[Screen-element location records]
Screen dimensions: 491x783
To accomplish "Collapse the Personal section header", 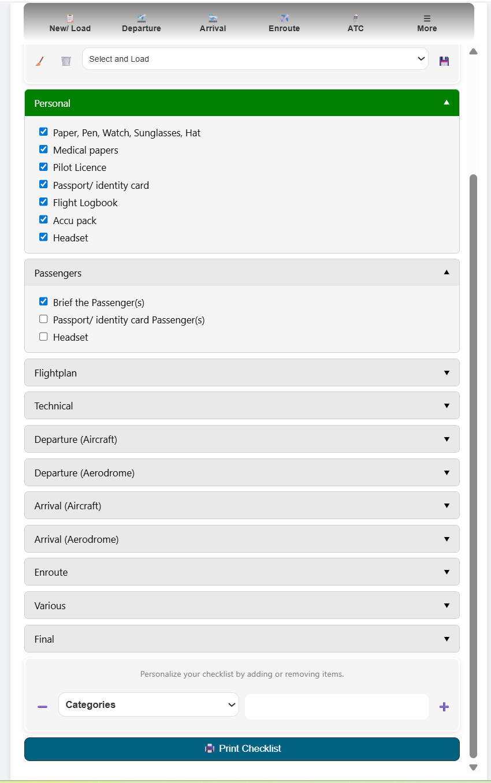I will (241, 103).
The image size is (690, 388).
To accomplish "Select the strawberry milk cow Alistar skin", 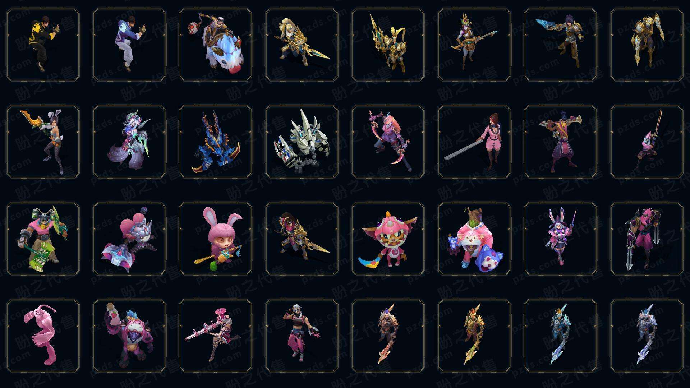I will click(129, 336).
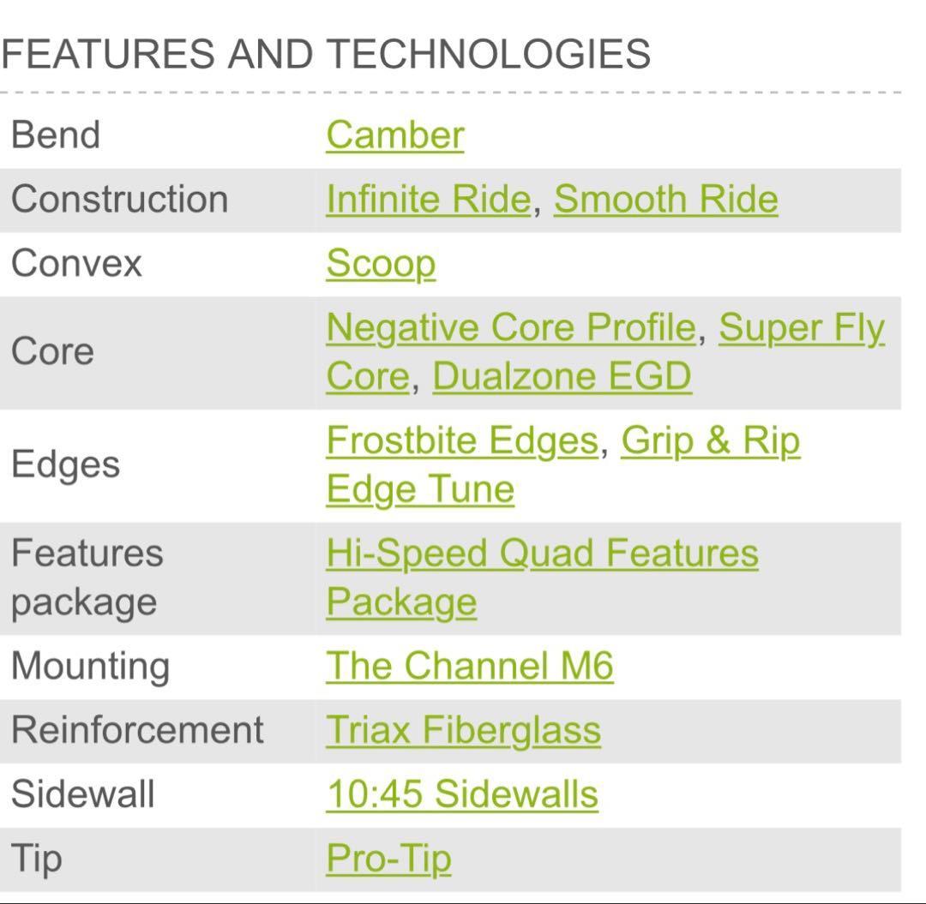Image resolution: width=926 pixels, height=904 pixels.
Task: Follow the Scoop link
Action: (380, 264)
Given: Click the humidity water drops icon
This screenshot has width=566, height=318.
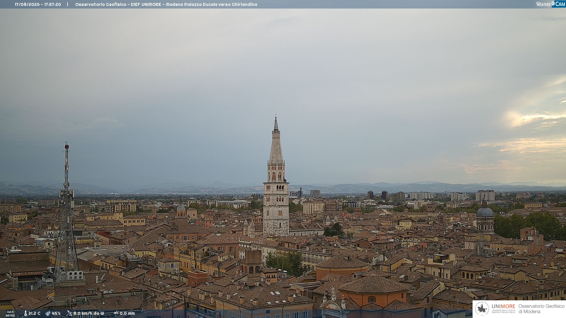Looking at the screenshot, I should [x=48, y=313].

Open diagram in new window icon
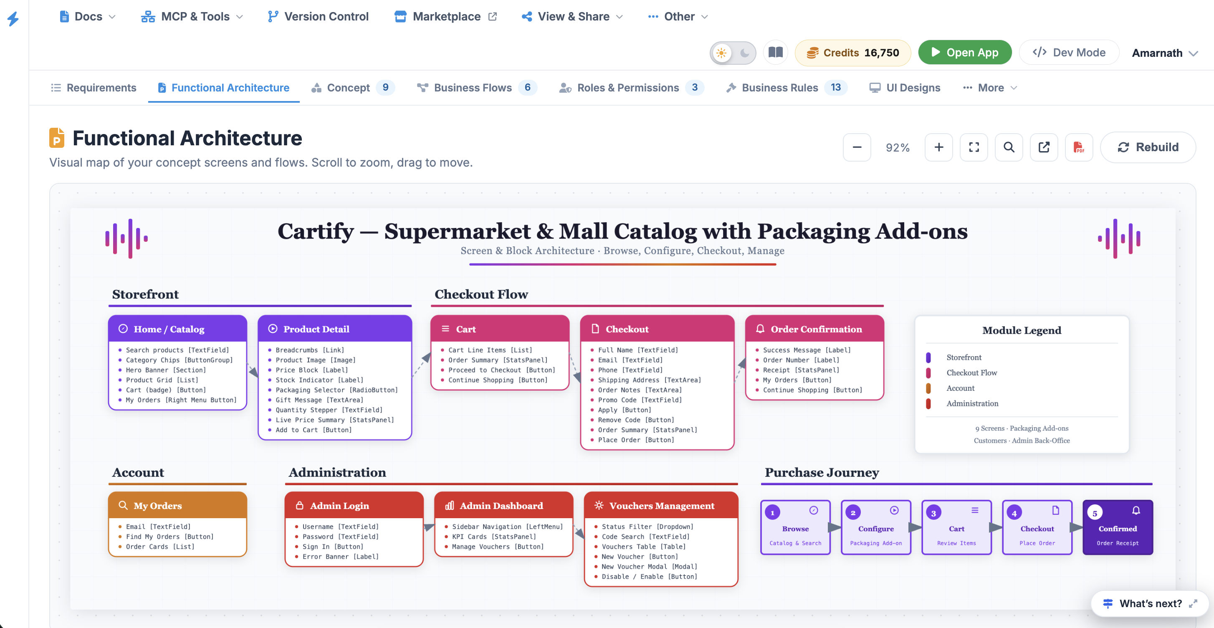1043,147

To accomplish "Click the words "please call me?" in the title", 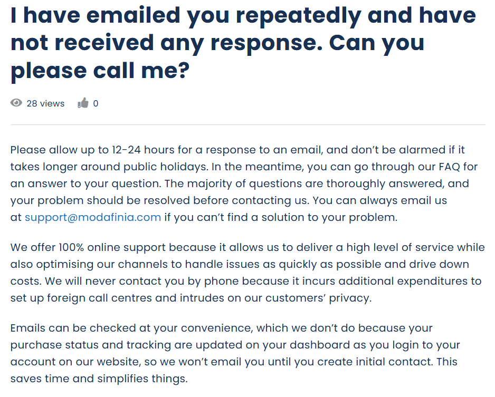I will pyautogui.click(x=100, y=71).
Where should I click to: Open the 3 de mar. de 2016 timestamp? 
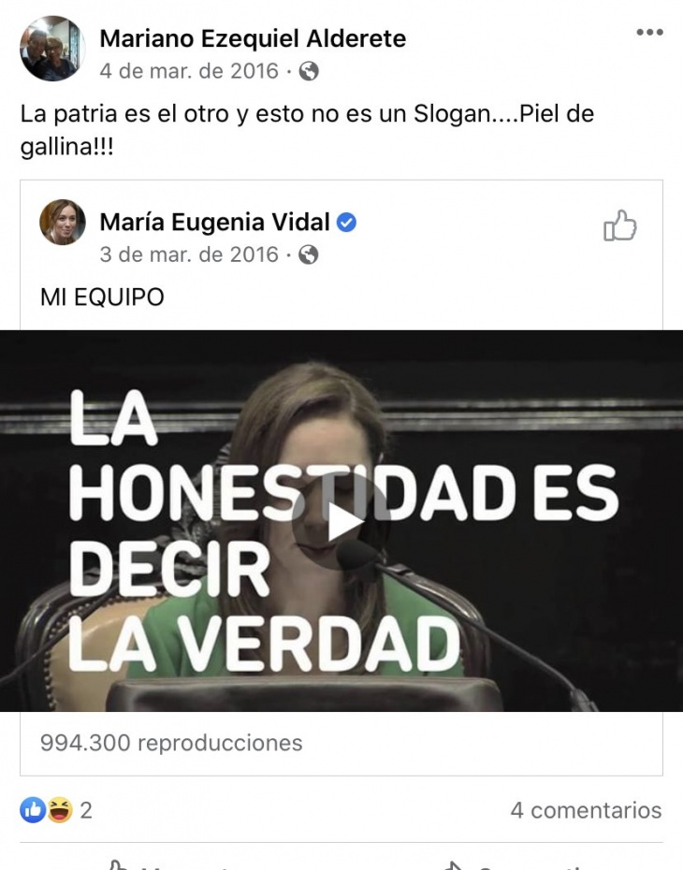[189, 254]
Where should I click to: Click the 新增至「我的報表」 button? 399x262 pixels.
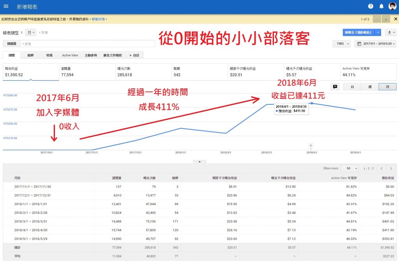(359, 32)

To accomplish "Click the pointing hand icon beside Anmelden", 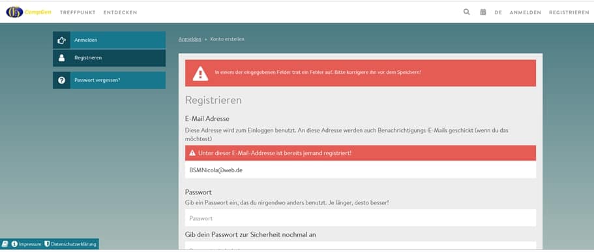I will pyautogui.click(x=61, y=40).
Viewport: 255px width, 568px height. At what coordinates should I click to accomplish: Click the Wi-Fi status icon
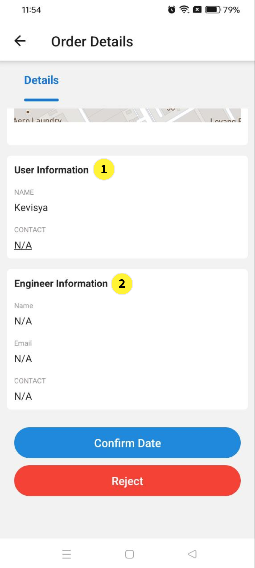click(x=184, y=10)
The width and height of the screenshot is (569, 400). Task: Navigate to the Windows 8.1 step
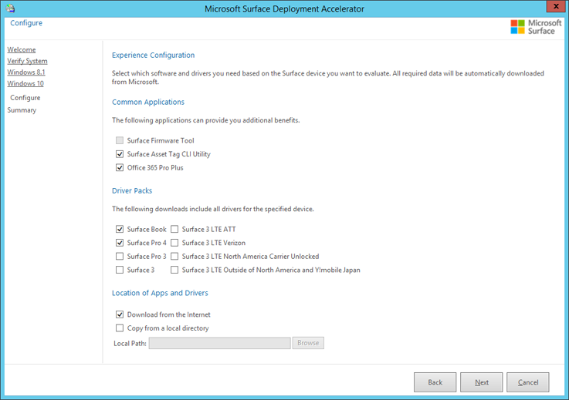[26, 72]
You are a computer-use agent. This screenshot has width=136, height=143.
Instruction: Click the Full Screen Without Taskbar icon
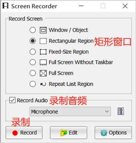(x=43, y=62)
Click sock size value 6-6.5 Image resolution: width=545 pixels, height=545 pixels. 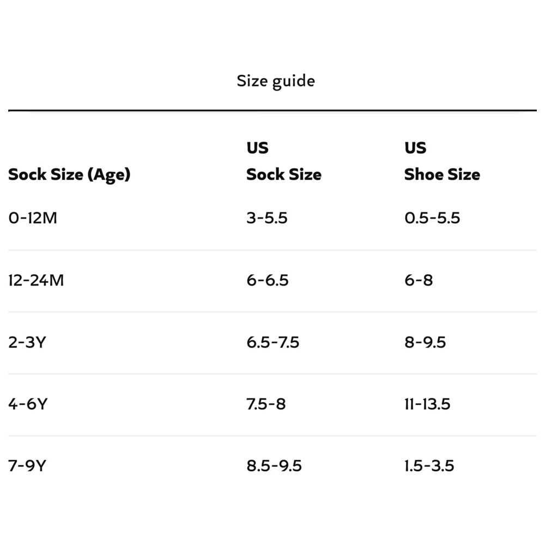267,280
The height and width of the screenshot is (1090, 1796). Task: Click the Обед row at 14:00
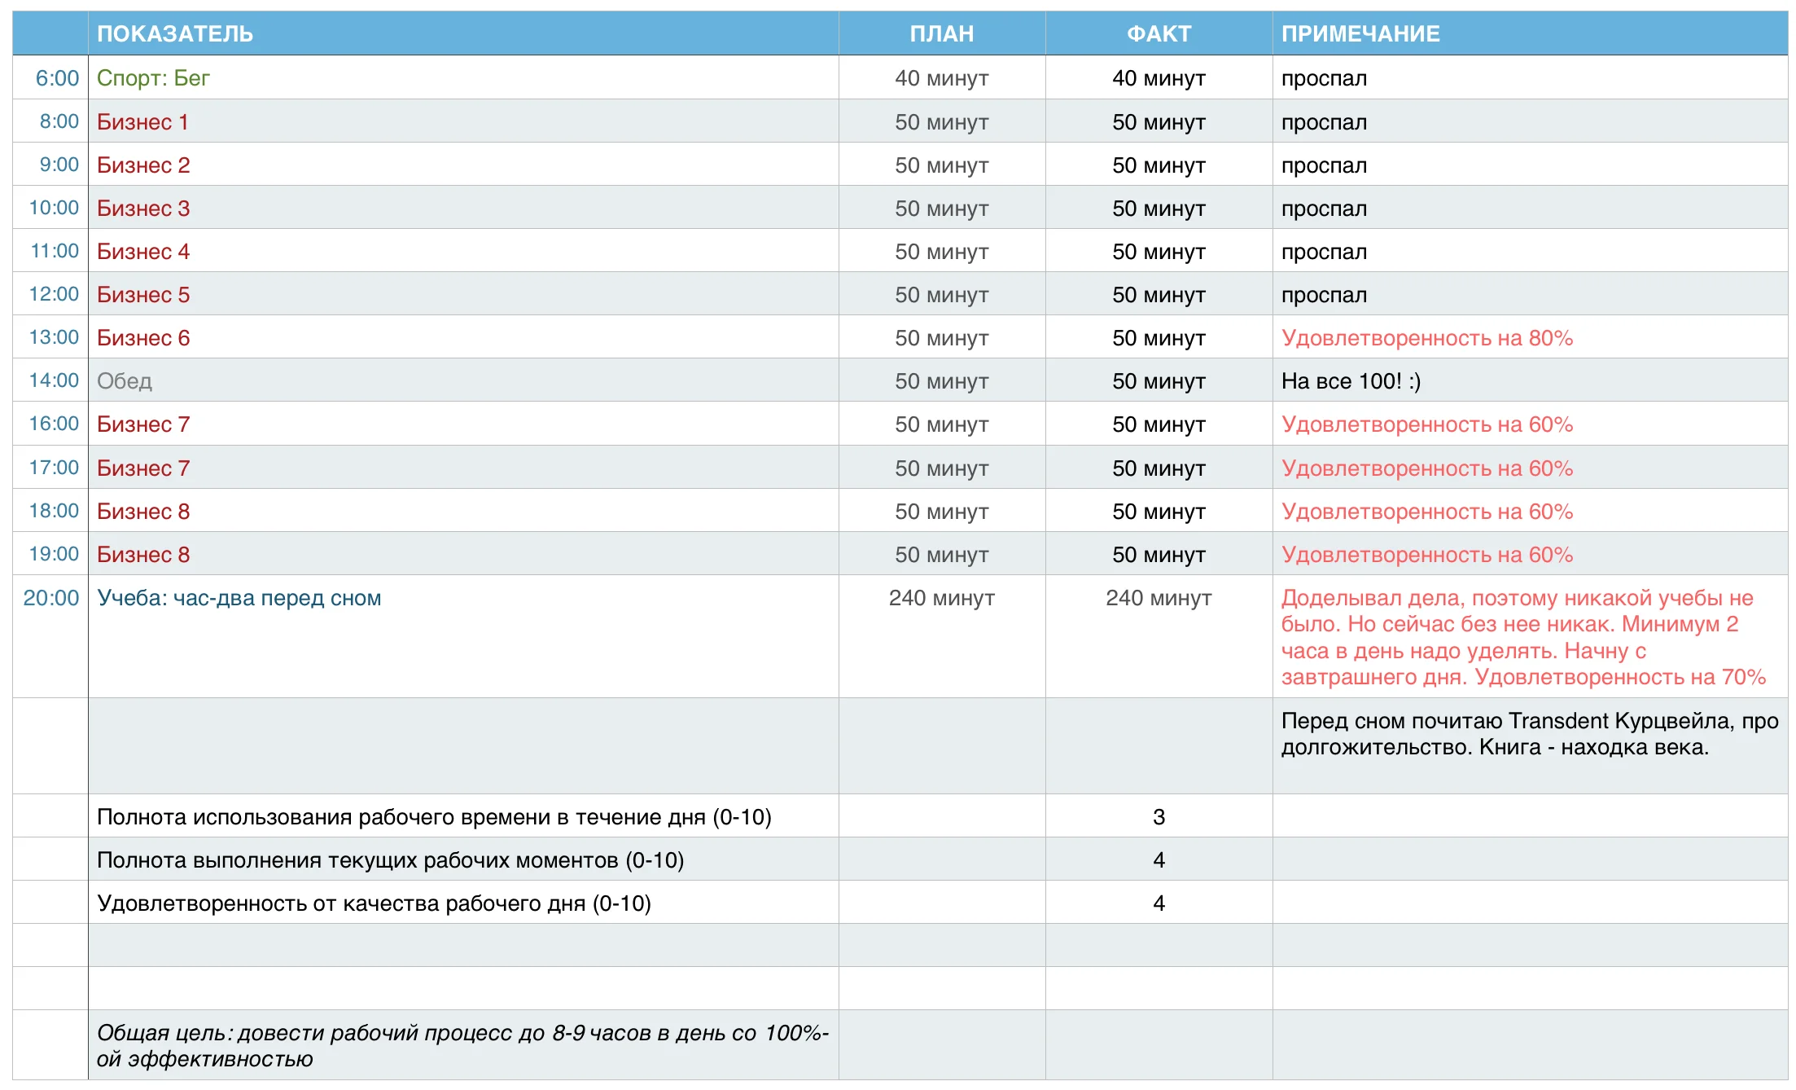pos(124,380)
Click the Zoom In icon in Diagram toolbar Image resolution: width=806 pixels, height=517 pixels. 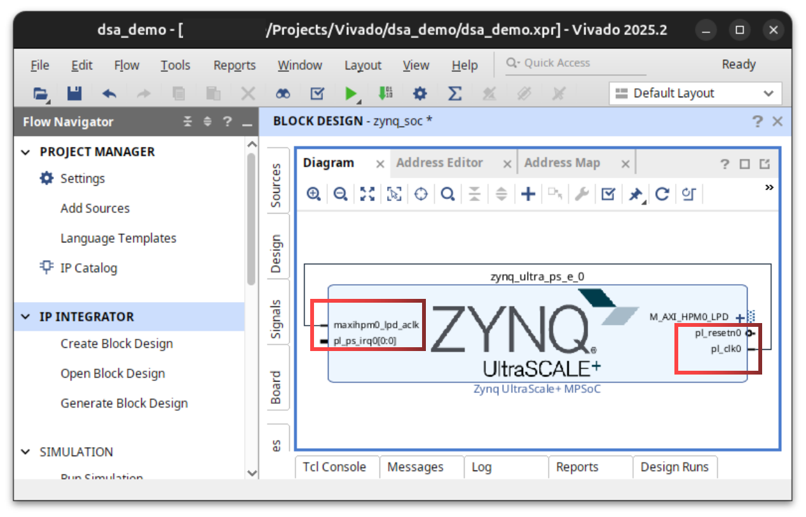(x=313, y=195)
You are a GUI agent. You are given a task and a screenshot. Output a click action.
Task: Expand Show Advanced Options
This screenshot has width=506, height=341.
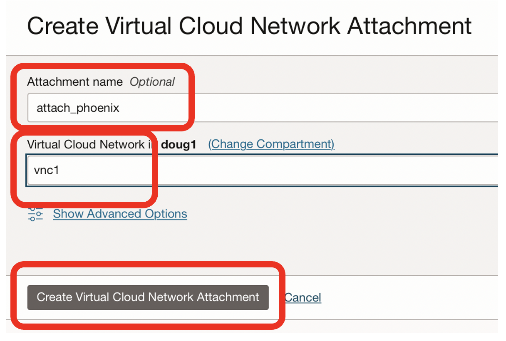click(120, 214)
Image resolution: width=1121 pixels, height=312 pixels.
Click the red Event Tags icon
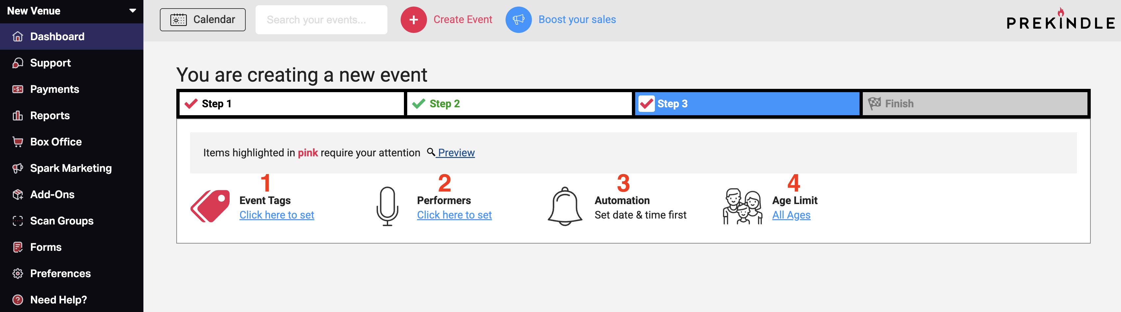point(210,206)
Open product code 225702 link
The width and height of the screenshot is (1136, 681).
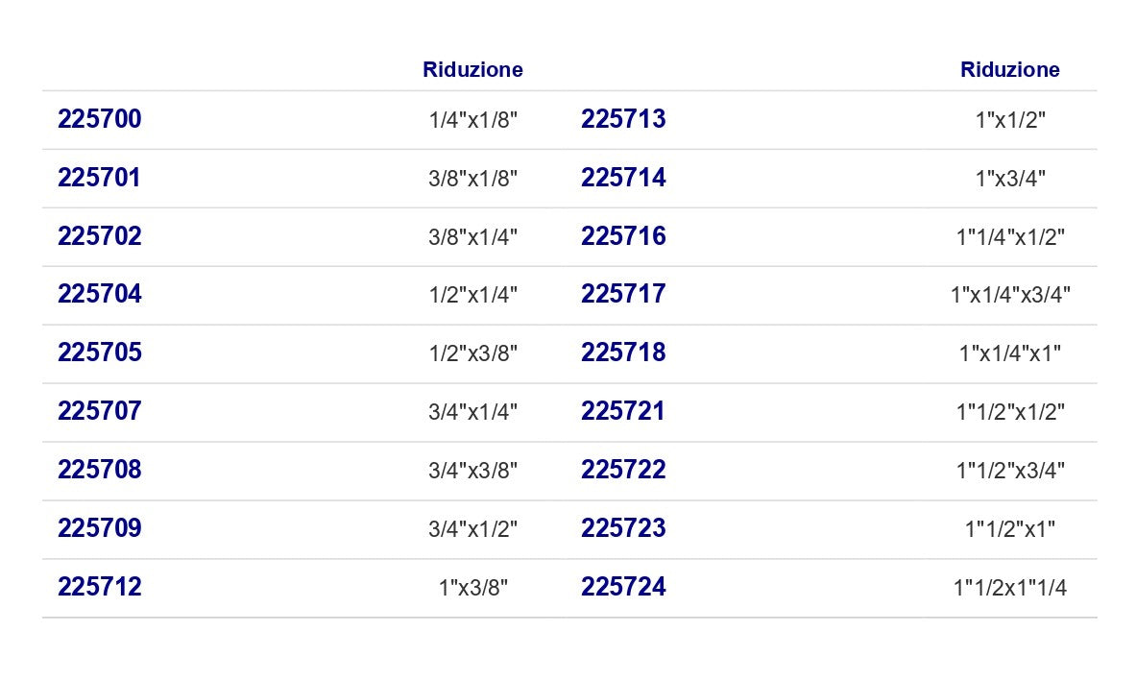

◆ Written task: Copy out each line of the rows above that contains the word "Open". Case counts.

◆ Output below:
Open diagram in new window icon
Where should I click to: Open the 3 de mar. de 2016 timestamp? 
Open product code 225702 link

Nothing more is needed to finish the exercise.